== Stored data

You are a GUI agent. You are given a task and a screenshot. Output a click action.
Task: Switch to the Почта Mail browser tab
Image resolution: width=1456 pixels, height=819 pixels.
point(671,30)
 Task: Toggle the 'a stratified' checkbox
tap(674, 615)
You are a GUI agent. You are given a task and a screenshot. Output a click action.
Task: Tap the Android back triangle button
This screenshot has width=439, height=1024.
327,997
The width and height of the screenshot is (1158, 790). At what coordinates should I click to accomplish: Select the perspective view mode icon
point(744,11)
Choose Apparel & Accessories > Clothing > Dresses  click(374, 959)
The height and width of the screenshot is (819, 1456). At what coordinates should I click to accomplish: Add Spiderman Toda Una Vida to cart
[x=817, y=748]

====

Rewrite all of the data above, putting "UI assistant" wherever "GUI agent" occurs and keeping everything else the same.

Reply —
You are a UI assistant. You are given a task and a screenshot. Output a click action.
Task: Switch to the Почта Mail browser tab
Image resolution: width=1456 pixels, height=819 pixels.
point(671,30)
 Task: Toggle the 'a stratified' checkbox
tap(674, 615)
You are a UI assistant. You are given a task and a screenshot. Output a click action.
Task: Tap the Android back triangle button
This screenshot has width=439, height=1024.
327,997
The width and height of the screenshot is (1158, 790). At what coordinates should I click to accomplish: Select the perspective view mode icon
point(744,11)
Choose Apparel & Accessories > Clothing > Dresses  click(374, 959)
The height and width of the screenshot is (819, 1456). At what coordinates should I click to accomplish: Add Spiderman Toda Una Vida to cart
[x=817, y=748]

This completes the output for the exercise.